**Given information:**
########################################

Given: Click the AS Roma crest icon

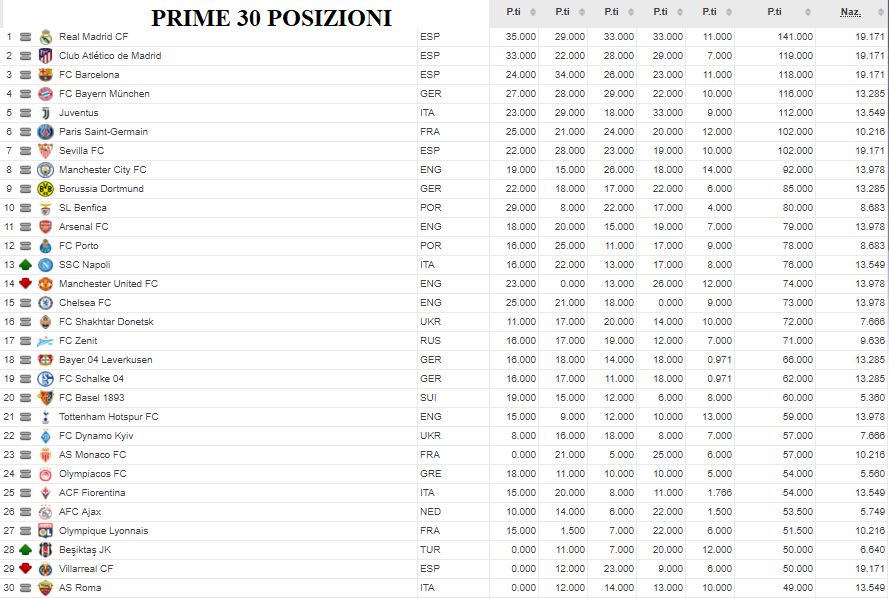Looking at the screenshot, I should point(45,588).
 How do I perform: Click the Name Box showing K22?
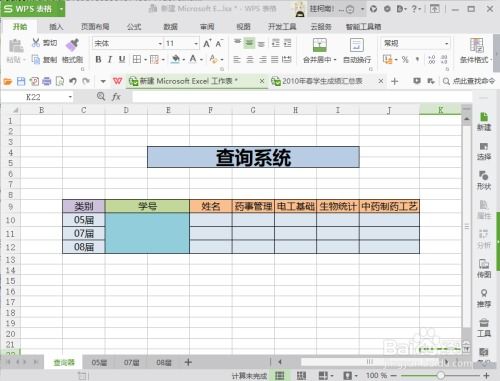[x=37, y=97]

########################################

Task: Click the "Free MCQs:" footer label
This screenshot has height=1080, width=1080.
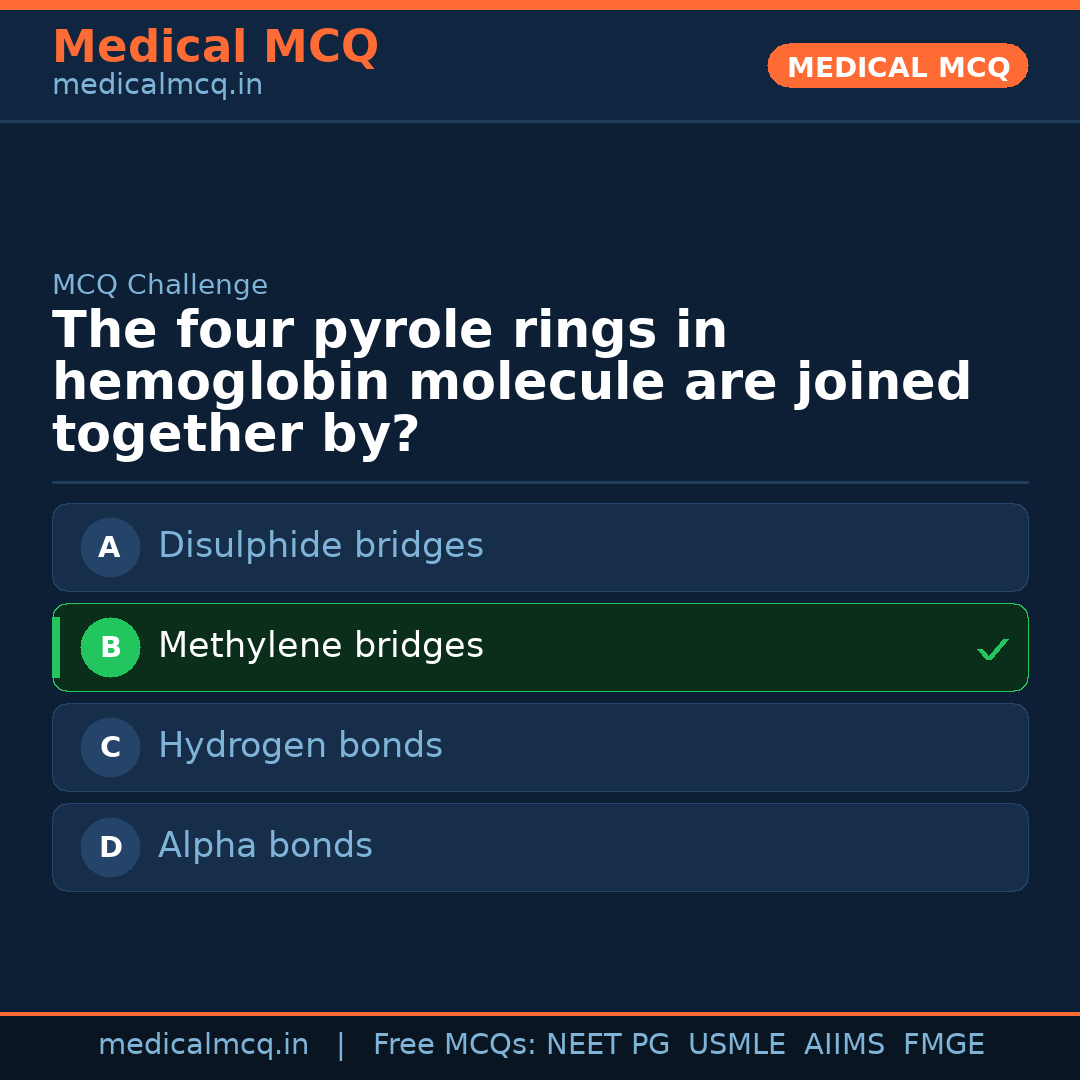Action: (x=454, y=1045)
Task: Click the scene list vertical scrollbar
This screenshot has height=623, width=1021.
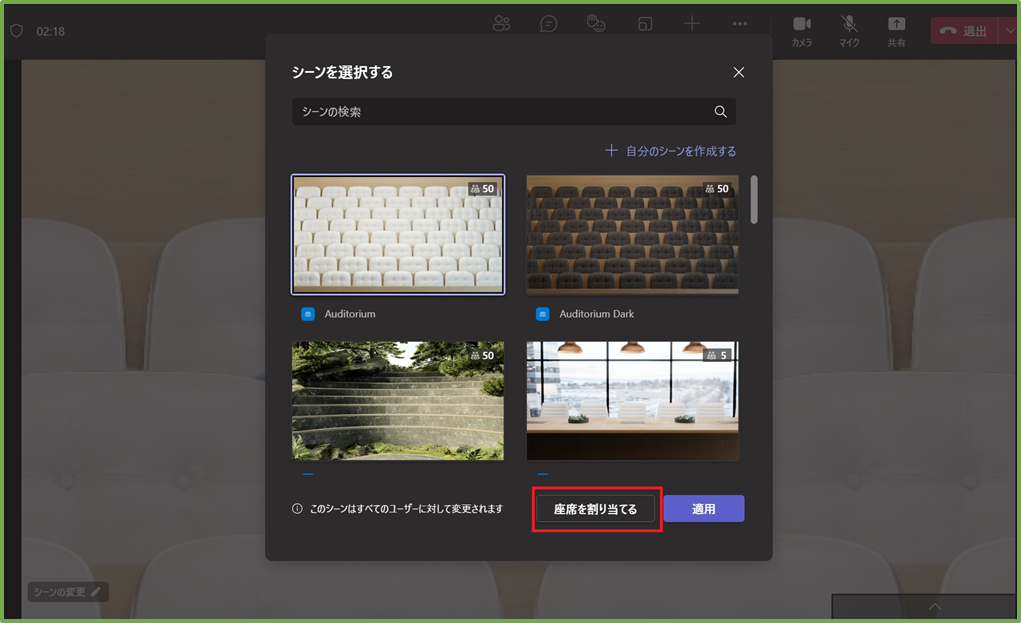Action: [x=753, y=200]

########################################

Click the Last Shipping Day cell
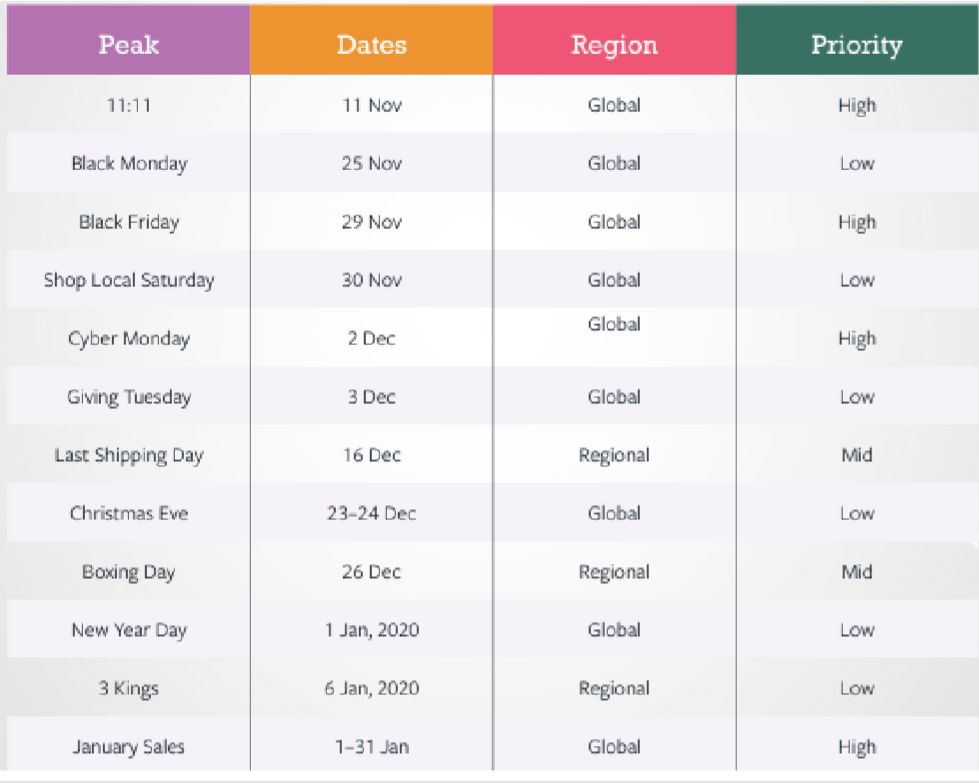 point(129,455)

########################################

**Exercise prompt:** Check each line of the records for the string "Task" and copy those that have it.

**Response to this exercise:**
Task: Click the "Free MCQs:" footer label
Task: Click the scene list vertical scrollbar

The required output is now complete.